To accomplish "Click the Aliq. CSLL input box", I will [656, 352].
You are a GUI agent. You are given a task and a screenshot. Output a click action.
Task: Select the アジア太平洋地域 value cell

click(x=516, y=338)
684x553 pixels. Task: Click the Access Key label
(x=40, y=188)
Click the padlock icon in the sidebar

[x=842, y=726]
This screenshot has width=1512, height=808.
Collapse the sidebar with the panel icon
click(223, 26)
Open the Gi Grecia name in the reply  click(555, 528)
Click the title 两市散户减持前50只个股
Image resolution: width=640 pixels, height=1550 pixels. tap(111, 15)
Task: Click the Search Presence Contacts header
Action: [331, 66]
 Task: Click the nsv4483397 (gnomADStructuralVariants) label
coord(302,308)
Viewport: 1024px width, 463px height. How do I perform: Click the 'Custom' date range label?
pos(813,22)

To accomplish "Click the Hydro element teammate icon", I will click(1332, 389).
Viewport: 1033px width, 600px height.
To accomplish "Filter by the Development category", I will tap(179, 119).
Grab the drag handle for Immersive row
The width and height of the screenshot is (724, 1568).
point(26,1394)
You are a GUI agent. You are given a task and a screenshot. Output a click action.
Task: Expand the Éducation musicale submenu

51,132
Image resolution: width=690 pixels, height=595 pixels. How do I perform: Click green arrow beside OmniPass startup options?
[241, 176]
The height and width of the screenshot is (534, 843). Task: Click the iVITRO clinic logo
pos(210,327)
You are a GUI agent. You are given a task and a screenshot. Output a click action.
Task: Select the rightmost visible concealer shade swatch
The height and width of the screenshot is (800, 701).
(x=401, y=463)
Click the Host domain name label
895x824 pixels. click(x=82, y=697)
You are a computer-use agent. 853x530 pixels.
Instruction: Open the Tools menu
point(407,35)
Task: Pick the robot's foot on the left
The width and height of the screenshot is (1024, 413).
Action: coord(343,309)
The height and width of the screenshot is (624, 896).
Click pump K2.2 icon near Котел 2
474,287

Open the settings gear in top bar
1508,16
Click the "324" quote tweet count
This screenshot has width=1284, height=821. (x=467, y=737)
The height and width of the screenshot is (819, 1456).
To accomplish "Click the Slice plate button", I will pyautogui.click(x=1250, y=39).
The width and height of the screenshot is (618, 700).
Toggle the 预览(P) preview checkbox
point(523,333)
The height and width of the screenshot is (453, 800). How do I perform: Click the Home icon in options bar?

■ Problem requirements
A faithful, complete reproduction of the listing above is requested.

■ Exercise solution
To accomplish "Click the Aliq. CSLL input box", I will [656, 352].
You are a GUI agent. You are given a task and a screenshot. Output a click action.
Task: Select the アジア太平洋地域 value cell

click(x=516, y=338)
684x553 pixels. Task: Click the Access Key label
(x=40, y=188)
Click the padlock icon in the sidebar

[x=842, y=726]
This screenshot has width=1512, height=808.
Collapse the sidebar with the panel icon
click(223, 26)
Open the Gi Grecia name in the reply  click(555, 528)
Click the title 两市散户减持前50只个股
Image resolution: width=640 pixels, height=1550 pixels. tap(111, 15)
Task: Click the Search Presence Contacts header
Action: [331, 66]
 Task: Click the nsv4483397 (gnomADStructuralVariants) label
coord(302,308)
Viewport: 1024px width, 463px height. How do I perform: Click the 'Custom' date range label?
pos(813,22)

To accomplish "Click the Hydro element teammate icon", I will click(1332, 389).
Viewport: 1033px width, 600px height.
To accomplish "Filter by the Development category", I will tap(179, 119).
Grab the drag handle for Immersive row
The width and height of the screenshot is (724, 1568).
point(26,1394)
You are a GUI agent. You are given a task and a screenshot. Output a click action.
Task: Expand the Éducation musicale submenu

51,132
Image resolution: width=690 pixels, height=595 pixels. How do I perform: Click green arrow beside OmniPass startup options?
[241, 176]
The height and width of the screenshot is (534, 843). Task: Click the iVITRO clinic logo
pos(210,327)
You are a GUI agent. You are given a task and a screenshot. Output a click action.
Task: Select the rightmost visible concealer shade swatch
The height and width of the screenshot is (800, 701).
(x=401, y=463)
Click the Host domain name label
895x824 pixels. click(x=82, y=697)
You are a computer-use agent. 853x530 pixels.
Instruction: Open the Tools menu
point(407,35)
Task: Pick the robot's foot on the left
The width and height of the screenshot is (1024, 413).
Action: coord(343,309)
The height and width of the screenshot is (624, 896).
Click pump K2.2 icon near Котел 2
474,287

Open the settings gear in top bar
1508,16
Click the "324" quote tweet count
This screenshot has width=1284, height=821. (x=467, y=737)
The height and width of the screenshot is (819, 1456).
To accomplish "Click the Slice plate button", I will pyautogui.click(x=1250, y=39).
The width and height of the screenshot is (618, 700).
Toggle the 预览(P) preview checkbox
point(523,333)
The height and width of the screenshot is (453, 800). How do I perform: Click the Home icon in options bar?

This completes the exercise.